中東かわら版

№21 アフガニスタン:北東部バグラーン州等で洪水被害が発生

 2024年5月10から11日にかけて、北東部バグラーン州等で洪水被害が発生した。被害が発生した地域には北東部バグラーン州、バダフシャーン州、タハール州、西部ヘラート州、ゴール州等が含まれる。特に被害が甚大だったのがバグラーン州で、12日付ターリバーン難民省発表によれば、315人が死亡、1630人が負傷した他、多数の家畜の死亡や2600件以上の家屋の全半壊も確認された。世界食糧計画(WFP)も11日、死者300人以上と伝えた。但し、発表された数値は正確でなく、実際の被害はもっと大きいとの報道もみられる。

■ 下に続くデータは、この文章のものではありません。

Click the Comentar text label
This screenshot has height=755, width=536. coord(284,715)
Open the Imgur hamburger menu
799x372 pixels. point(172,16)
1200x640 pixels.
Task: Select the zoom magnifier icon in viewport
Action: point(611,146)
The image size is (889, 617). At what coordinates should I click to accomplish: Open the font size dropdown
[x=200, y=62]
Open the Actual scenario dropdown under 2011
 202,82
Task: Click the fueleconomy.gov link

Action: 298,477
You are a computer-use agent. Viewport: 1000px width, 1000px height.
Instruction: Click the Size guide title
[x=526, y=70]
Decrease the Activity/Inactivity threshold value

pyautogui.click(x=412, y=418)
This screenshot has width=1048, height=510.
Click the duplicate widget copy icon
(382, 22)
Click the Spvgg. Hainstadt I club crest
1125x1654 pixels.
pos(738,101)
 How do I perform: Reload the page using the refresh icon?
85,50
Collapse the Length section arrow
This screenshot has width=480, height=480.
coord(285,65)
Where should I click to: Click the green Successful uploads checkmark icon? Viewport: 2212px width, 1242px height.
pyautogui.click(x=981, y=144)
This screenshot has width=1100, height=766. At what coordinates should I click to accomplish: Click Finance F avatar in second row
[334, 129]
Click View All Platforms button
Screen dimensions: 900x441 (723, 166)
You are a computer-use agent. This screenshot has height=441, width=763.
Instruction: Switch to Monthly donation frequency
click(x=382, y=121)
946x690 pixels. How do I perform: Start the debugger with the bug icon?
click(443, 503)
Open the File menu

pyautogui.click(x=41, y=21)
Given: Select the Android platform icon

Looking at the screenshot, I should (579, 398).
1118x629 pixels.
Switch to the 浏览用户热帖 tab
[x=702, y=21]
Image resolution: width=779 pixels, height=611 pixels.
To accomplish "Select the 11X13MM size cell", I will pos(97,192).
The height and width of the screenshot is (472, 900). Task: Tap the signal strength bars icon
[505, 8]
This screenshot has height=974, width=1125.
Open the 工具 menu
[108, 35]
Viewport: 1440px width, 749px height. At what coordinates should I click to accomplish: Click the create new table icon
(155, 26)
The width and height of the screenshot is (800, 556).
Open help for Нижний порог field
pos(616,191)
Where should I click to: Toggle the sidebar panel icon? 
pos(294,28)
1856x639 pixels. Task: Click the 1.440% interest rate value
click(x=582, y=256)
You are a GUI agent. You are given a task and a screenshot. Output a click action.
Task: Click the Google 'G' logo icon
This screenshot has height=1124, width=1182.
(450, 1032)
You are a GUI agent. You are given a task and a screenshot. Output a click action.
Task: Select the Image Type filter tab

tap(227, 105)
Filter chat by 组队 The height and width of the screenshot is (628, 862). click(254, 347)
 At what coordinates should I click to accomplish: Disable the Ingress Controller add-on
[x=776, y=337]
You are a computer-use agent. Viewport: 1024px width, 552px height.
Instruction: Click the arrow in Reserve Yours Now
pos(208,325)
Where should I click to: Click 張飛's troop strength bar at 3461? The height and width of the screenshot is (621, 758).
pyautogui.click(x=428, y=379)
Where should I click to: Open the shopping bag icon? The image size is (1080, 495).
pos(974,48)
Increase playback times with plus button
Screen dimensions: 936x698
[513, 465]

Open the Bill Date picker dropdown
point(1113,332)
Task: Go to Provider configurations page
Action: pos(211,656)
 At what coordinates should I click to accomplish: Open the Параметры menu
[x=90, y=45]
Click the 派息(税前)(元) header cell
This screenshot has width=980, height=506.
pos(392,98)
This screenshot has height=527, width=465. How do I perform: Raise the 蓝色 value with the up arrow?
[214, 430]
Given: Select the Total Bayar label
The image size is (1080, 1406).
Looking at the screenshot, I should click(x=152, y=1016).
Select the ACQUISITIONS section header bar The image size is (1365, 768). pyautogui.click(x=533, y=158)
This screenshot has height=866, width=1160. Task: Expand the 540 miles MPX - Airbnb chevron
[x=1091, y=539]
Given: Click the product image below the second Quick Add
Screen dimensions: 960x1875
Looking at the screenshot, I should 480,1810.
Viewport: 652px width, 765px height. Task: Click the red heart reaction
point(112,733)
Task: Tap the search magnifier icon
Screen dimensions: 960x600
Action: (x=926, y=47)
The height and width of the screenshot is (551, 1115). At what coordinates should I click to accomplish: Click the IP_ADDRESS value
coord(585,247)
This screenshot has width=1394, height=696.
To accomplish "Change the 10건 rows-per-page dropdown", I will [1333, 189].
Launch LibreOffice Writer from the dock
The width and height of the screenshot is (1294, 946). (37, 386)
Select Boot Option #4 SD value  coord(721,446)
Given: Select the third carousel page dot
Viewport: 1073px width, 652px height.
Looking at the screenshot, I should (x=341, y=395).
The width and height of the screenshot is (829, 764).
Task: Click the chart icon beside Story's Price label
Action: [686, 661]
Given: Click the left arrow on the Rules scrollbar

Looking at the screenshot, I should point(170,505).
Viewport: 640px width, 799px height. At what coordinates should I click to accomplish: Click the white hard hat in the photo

 ターリバーンはバラーダル副首相代行(経済担当)をバグラーン州に派遣し、地元関係者との調整に当たらせた他、被災者との会合に出席した。同副首相代行は、イスラーム首長国(注:ターリバーン)は日常生活が戻るまで支援を続けると述べた他、災害対策省を中心に、内務省、経済省、保健省、赤十字委員会等から成る委員会が対応に当たると発言した。また、隣接州から、医療チームを載せたヘリコプターも派遣した模様である。

 今次災害に関し、国連のグテーレス事務総長がお見舞いの声明を発出した他、米国、カタル等を始めとする諸外国も被災者に寄り添う声明を発出した。日本も遺族への弔意と被災者へのお見舞いを表する外務報道官談話を発出した。

 

評価

 近年アフガニスタンは深刻な干ばつに悩まされてきたが、今春以来、各地で豪雨が降り、洪水被害が報告されるようになっていた。バグラーン州の洪水被害は特に甚大で、土砂の入り混じった河川が家々や田畑を洗い流し、多くの人命を奪った。現在、情報が錯綜している段階だが、今後ターリバーン当局や国連発表よりも多くの死傷者が確認される可能性が充分にある。

 アフガニスタンの山々は、東部の山岳地帯等一部を除けば、全般的には表層に木々は少なく、岩肌が露出したかたちをしている。河川付近の住民は増水被害に遭ったとみられるが、標高の高い丘陵地帯に居住する住民も、山肌を滑るような鉄砲水被害に遭ったものと考えられる。住民らは被害者の救急救命に当たった上で、生活を再建するための土砂の除去や食料・シェルターの確保に向けて奔走することを余儀なくされる。

 課題の一つは、アフガニスタンの統治主体であるターリバーンが、今次の自然災害支援に適切に対処できるか否かである。ターリバーンは災害対策省を中心に支援に当たる委員会を設置するなど、迅速な対応をアピールしている。他方で、住民の生活再建を見据えれば息の長い支援が必要であり、中央関係省庁、州当局、諸外国・機関との円滑な調整が求められる。

 また、ターリバーンを承認する国が一つもない中、諸外国・機関が他国とは異なる対応を求められる点も今回に特有のものである。諸外国・機関としてはターリバーンと交換公文を交わしたりすることはできないため、国連専門機関、及び、赤十字国際員会等の国際NGOを通じた多国間援助を主に行うことになるだろう。この点、ターリバーンを巡る対外関係が、同国への支援の障壁となり得るが、ターリバーン復権後のアフガニスタンではこれまでにも南東部パクティカー州や西部ヘラート州での地震(各々2022年6月、23年10月)等の自然災害が発生していることから、過去に得られた教訓を踏まえた柔軟な対応が求められる。

 

【参考情報】

「アフガニスタン:西部ヘラート州で地震が発生、被害が拡大」『中東かわら版』2023年度No.98、2023年10月11日。

「アフガニスタン:南東部でマグニチュード5.9の地震の発生と国内外の反応」『中東かわら版』2022年度No.39、2022年6月23日。